NZL will own over 14,000 hectares of rural land following the acquisition.

The transaction is forecast to increase FY24 earnings and dividends per share by 17% (from between 4cps and 4.5cps to between 5cps and 5.5cps).

NZL will continue to look for rural land acquisitions to hold long term for potential capital growth and lease income. The institutional offer raised $10.486 million at $1.00 per new share. Institutional shareholders have also applied for $4.535m of any potential shortfall with any shortfall advised after the close of the retail offer on Wednesday. The retail entitlement offer offers eligible shareholders the ability to buy 1 new share for every 3 held (any new shares bought also conveys 1 new warrant for every 3 new shares applied for). For example: a shareholder with 9,000 shares would be entitled to apply for 3,000 new shares which would additionally result in 1,000 warrants being issued to them.

Each Warrant gives shareholders the right, but not the obligation, to subscribe for one additional ordinary share in NZL on or before the expiry date, for an exercise price of NZD$1.20. The expiry date of the warrants is 30 November 2025 with the warrants listed on the NZX under the code NZLWA.
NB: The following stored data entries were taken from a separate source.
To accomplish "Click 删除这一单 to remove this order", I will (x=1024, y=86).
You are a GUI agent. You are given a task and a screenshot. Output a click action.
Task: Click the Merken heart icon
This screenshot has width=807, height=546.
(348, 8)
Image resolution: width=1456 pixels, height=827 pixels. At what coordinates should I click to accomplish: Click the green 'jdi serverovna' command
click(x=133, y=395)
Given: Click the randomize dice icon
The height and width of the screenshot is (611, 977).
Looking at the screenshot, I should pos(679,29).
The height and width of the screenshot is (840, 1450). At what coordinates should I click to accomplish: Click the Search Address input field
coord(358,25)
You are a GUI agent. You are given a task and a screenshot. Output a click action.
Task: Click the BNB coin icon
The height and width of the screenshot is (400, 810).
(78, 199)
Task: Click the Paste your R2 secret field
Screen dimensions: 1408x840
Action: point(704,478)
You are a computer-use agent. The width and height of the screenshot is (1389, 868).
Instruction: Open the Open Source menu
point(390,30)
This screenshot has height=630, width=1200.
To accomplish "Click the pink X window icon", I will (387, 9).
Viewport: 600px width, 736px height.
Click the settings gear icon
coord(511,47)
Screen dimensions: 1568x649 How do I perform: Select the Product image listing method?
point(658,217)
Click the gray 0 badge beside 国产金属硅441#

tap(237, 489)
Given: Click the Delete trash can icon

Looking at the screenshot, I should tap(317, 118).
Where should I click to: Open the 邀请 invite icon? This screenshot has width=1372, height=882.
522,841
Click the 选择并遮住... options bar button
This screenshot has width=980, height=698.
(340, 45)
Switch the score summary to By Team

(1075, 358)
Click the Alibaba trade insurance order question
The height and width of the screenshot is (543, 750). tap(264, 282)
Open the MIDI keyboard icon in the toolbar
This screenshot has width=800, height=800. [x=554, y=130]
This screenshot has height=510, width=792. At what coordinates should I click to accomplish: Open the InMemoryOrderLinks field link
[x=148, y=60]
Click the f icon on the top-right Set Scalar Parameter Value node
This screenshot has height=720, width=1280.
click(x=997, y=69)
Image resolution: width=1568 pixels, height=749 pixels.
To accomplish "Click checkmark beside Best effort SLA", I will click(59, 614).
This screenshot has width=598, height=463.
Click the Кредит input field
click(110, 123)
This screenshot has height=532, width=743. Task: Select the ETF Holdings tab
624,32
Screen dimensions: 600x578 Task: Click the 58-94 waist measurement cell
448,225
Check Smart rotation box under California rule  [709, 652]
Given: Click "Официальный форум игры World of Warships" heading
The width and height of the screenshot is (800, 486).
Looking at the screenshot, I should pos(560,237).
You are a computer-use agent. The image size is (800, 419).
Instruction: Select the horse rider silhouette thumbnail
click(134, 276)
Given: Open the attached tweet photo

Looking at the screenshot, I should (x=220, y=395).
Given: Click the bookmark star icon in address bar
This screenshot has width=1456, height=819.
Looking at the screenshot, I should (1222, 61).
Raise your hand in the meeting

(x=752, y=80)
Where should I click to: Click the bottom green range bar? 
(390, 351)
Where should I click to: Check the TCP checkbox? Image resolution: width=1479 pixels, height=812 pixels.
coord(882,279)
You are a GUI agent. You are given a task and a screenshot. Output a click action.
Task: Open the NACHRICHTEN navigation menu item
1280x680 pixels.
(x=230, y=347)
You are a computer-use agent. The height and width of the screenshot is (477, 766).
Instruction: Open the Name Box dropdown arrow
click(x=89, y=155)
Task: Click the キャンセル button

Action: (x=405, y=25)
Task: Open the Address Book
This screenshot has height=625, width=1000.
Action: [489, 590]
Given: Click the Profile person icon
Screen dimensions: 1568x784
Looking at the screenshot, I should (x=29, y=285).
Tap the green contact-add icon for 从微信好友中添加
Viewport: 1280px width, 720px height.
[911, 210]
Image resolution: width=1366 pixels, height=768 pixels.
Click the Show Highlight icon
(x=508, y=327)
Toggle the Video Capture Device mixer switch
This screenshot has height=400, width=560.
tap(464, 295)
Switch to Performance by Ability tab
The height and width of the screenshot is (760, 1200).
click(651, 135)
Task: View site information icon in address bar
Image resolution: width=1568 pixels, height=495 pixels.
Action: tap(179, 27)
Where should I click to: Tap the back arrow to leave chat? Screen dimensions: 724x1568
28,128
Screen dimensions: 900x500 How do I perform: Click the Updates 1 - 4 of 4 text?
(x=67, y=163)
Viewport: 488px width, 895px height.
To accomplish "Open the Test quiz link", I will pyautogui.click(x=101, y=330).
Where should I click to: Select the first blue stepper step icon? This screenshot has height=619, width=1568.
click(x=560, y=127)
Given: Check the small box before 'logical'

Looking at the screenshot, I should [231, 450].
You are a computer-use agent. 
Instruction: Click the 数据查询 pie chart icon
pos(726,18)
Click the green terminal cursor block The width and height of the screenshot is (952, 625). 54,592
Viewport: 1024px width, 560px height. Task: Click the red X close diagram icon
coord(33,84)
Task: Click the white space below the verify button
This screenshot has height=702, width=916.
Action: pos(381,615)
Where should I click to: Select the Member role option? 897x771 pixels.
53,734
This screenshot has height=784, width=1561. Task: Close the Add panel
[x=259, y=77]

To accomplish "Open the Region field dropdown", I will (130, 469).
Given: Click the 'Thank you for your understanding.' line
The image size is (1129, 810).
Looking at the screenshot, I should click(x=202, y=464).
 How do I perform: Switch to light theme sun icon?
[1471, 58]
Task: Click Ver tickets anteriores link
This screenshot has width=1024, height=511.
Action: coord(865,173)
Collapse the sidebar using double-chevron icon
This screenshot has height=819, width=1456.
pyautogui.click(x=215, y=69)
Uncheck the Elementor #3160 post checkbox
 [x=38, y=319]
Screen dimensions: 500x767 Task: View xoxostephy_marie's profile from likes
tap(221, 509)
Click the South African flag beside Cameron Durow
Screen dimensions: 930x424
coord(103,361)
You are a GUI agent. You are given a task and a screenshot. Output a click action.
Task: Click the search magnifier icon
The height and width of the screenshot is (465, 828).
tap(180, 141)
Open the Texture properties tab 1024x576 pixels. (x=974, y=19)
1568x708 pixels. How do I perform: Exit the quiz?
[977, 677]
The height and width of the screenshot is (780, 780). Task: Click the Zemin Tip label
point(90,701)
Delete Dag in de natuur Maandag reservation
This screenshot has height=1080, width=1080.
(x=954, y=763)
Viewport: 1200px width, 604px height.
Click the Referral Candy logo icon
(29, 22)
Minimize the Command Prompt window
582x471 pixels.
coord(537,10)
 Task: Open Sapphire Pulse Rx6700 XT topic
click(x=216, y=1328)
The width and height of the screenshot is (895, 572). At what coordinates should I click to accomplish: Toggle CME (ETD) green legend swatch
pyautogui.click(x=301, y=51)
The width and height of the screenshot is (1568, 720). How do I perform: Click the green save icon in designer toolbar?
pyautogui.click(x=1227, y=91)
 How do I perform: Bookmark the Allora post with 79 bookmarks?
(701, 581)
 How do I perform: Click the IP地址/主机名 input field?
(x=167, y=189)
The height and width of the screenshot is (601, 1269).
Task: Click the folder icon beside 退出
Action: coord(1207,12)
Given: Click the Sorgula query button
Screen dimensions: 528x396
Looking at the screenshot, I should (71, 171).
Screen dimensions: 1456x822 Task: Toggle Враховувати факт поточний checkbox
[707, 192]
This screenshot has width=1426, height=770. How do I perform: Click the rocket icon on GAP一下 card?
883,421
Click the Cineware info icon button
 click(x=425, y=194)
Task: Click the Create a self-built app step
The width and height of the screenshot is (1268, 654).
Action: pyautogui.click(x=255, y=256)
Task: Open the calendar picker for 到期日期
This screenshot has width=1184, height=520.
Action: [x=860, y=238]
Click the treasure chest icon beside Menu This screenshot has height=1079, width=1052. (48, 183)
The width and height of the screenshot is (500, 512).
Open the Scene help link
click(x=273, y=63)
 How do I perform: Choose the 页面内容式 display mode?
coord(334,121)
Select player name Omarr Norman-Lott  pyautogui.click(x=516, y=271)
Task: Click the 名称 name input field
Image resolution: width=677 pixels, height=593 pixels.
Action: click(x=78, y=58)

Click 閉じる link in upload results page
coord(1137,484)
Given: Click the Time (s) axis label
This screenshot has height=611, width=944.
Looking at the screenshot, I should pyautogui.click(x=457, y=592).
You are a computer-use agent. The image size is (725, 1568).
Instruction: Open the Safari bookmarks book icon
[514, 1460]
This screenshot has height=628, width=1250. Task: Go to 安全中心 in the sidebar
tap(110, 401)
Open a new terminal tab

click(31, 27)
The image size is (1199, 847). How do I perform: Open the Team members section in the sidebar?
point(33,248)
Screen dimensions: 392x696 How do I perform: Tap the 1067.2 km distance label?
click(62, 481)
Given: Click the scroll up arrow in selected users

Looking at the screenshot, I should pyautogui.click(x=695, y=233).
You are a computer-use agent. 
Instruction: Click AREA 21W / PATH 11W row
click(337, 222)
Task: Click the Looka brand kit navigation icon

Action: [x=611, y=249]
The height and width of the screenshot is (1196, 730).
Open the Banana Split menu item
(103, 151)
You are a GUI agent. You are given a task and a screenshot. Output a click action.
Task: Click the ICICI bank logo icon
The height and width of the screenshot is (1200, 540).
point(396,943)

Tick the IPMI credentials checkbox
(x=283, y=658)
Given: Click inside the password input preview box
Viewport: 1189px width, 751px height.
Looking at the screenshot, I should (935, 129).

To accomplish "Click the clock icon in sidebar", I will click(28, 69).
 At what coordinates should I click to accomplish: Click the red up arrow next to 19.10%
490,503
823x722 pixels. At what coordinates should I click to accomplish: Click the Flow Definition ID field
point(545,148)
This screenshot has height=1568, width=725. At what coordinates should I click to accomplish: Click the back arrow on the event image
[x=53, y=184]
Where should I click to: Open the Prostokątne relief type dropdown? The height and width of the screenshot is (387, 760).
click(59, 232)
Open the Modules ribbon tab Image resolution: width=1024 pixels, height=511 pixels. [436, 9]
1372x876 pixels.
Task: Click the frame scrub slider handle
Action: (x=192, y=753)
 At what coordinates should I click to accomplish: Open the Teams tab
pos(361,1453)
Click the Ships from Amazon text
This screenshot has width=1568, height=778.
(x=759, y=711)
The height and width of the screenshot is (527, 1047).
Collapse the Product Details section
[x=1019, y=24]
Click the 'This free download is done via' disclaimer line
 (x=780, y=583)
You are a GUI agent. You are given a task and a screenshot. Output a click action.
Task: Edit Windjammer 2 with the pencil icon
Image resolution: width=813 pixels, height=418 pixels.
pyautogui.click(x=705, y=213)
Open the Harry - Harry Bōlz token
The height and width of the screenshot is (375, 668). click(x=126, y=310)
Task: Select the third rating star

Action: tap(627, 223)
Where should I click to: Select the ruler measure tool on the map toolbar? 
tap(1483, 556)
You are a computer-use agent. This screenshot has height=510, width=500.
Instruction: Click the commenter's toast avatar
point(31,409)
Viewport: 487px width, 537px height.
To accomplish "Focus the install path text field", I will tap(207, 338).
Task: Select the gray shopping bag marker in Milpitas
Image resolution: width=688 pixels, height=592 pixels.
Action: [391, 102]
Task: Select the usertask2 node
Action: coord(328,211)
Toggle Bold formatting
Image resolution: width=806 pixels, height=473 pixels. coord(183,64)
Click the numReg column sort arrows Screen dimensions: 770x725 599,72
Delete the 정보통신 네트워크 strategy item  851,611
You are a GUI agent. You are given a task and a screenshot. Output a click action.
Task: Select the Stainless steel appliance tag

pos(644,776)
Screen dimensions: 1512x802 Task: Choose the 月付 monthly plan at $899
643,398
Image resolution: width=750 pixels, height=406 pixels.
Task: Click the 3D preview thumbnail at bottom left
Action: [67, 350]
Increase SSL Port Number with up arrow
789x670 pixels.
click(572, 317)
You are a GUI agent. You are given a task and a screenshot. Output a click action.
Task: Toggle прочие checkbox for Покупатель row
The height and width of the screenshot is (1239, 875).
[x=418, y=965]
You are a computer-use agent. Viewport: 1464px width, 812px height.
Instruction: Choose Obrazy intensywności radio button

The application price of $1.00 reflects a 5.7% discount to the closing price before the offer was announced on Monday, 27 February 2023 of $1.06, a 4.3% discount to the theoretical ex-rights price (TERP) of $1.05 and a 39.5% discount to the NAV per share (as at 31 December 2022). Eligible retail shareholders can choose to take up their entitlement in whole, in part or not at all.

There will be no trading of entitlements on the NZX.

Shareholders who take up their full entitlement may apply for additional new shares by specifying the dollar amount of additional shares in their application. Applications are due no later than 5:00pm (NZT) on Wednesday, 15 March 2023.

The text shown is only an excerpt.